(Stored data)
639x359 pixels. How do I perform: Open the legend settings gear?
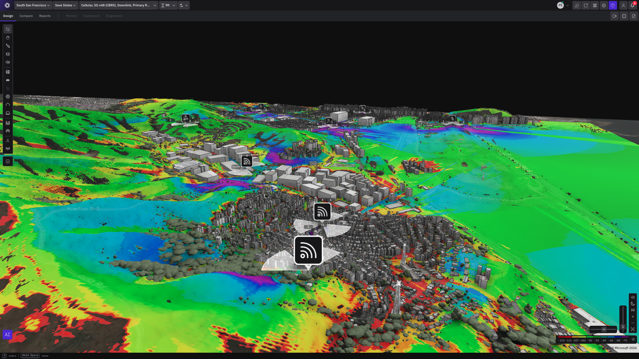click(x=633, y=339)
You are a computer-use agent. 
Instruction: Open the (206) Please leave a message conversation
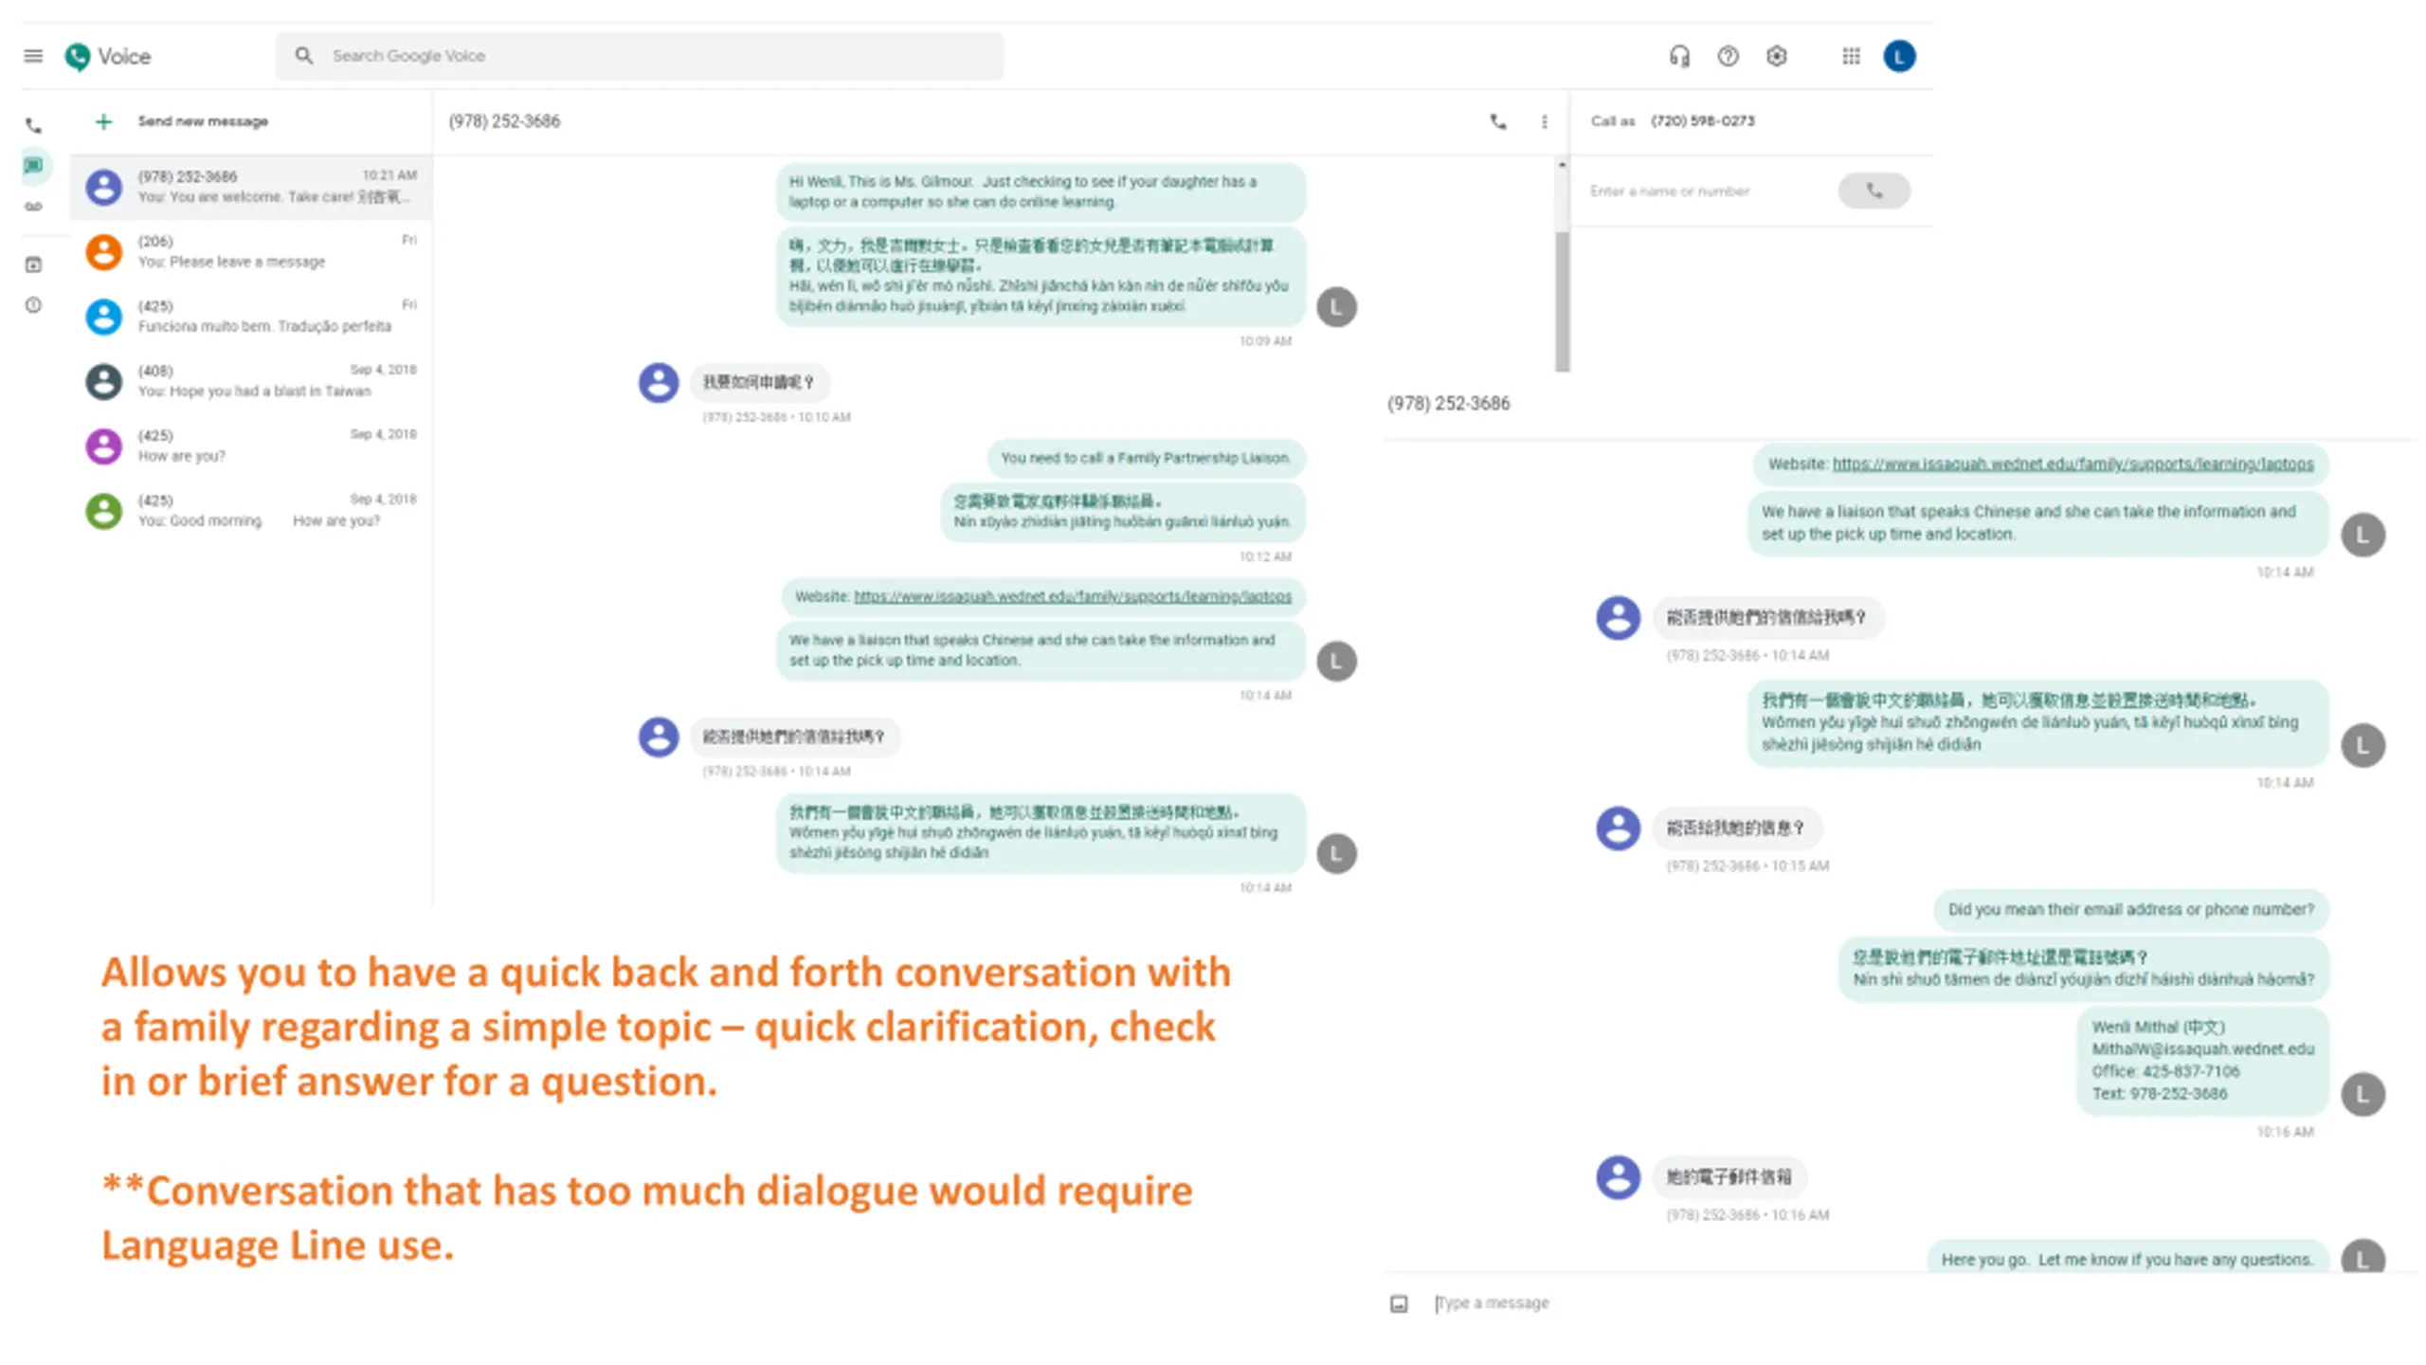tap(251, 252)
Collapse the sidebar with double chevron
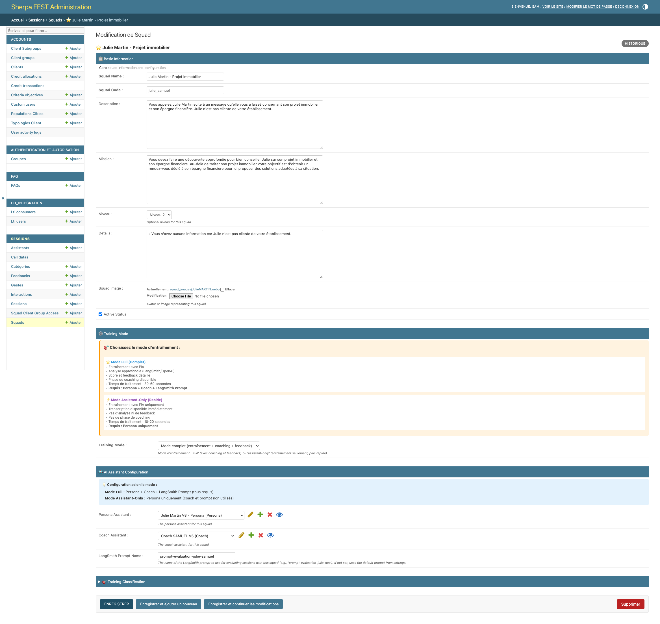 3,198
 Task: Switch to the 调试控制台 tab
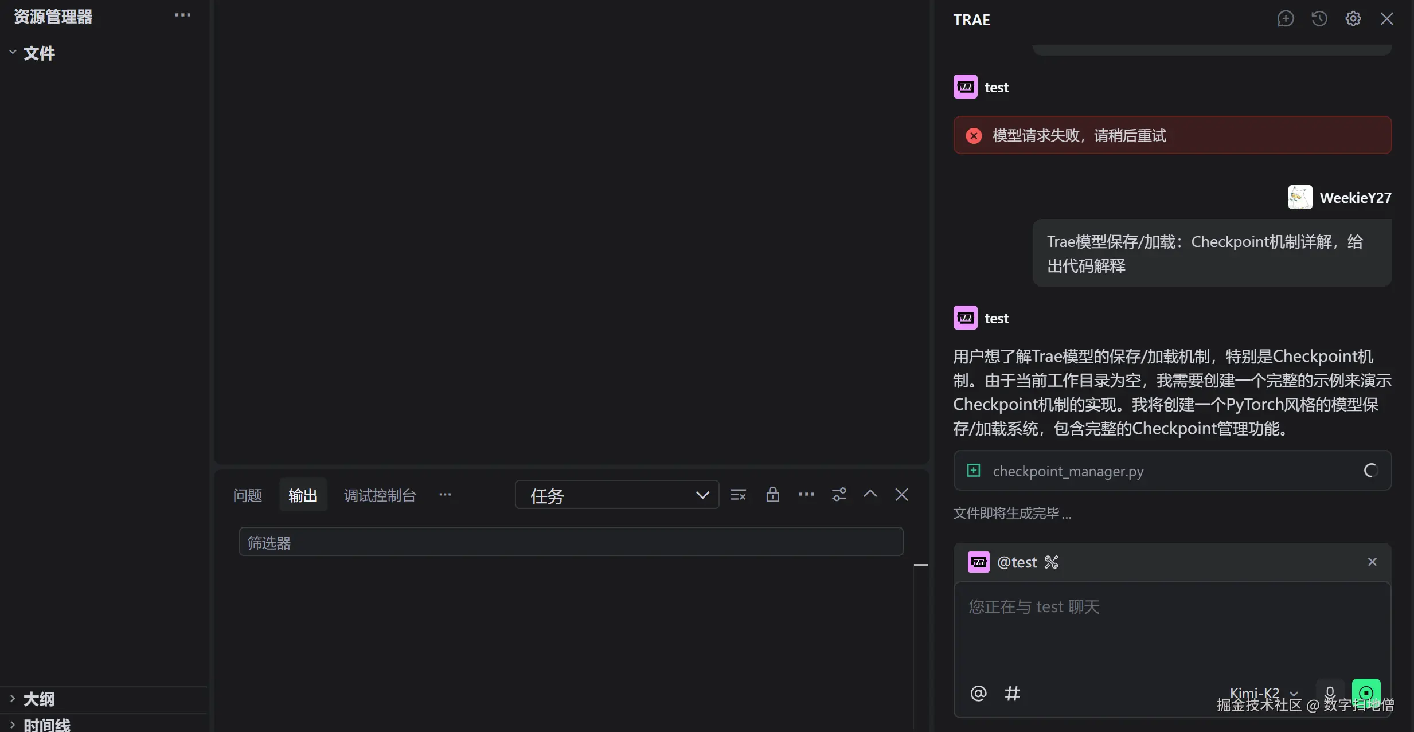[x=380, y=494]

Task:
Could each line of the data be written out exactly, with no pictures included?

Answer for the task:
639x359 pixels. How do I perform: Open the legend settings gear?
click(x=633, y=339)
You are a computer-use agent. 
Instruction: Open the (206) Please leave a message conversation
tap(251, 252)
Collapse the sidebar with double chevron
 3,198
 Task: Switch to the 调试控制台 tab
[x=380, y=494]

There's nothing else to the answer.